• [WHAT TO DO]
Nothing but the entries, copied exactly, should appear in the response.

....

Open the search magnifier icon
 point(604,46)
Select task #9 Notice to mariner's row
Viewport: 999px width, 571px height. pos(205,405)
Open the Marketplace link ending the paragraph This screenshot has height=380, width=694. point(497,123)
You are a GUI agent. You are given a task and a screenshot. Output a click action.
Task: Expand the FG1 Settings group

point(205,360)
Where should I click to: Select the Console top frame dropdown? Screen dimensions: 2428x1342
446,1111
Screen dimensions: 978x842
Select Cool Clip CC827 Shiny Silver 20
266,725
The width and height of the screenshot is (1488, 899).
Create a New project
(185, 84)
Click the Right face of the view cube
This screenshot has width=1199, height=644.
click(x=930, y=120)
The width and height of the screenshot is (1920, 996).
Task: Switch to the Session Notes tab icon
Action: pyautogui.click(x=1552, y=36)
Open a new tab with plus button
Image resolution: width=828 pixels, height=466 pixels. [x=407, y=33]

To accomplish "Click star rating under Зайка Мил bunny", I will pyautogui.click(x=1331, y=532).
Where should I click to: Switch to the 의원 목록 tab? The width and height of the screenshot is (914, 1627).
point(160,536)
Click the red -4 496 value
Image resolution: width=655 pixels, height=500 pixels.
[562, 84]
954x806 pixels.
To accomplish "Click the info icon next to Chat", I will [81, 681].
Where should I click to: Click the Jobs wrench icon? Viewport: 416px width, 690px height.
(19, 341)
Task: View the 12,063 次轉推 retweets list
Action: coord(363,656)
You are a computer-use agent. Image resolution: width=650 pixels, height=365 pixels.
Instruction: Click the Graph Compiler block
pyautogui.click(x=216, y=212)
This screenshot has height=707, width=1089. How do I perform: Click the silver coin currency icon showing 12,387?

....

• [THE ANSWER]
Open the search magnifier icon
 point(604,46)
Select task #9 Notice to mariner's row
Viewport: 999px width, 571px height. pos(205,405)
Open the Marketplace link ending the paragraph This screenshot has height=380, width=694. point(497,123)
You are a GUI agent. You are given a task and a screenshot. Output a click action.
Task: Expand the FG1 Settings group

point(205,360)
Where should I click to: Select the Console top frame dropdown? Screen dimensions: 2428x1342
446,1111
Screen dimensions: 978x842
Select Cool Clip CC827 Shiny Silver 20
266,725
The width and height of the screenshot is (1488, 899).
Create a New project
(185, 84)
Click the Right face of the view cube
This screenshot has width=1199, height=644.
click(x=930, y=120)
The width and height of the screenshot is (1920, 996).
Task: Switch to the Session Notes tab icon
Action: pyautogui.click(x=1552, y=36)
Open a new tab with plus button
Image resolution: width=828 pixels, height=466 pixels. [x=407, y=33]

To accomplish "Click star rating under Зайка Мил bunny", I will pyautogui.click(x=1331, y=532).
Where should I click to: Switch to the 의원 목록 tab? The width and height of the screenshot is (914, 1627).
point(160,536)
Click the red -4 496 value
Image resolution: width=655 pixels, height=500 pixels.
[562, 84]
954x806 pixels.
To accomplish "Click the info icon next to Chat", I will [81, 681].
Where should I click to: Click the Jobs wrench icon? Viewport: 416px width, 690px height.
(19, 341)
Task: View the 12,063 次轉推 retweets list
Action: coord(363,656)
You are a computer-use agent. Image resolution: width=650 pixels, height=365 pixels.
Instruction: Click the Graph Compiler block
pyautogui.click(x=216, y=212)
This screenshot has height=707, width=1089. How do I perform: Click the silver coin currency icon showing 12,387?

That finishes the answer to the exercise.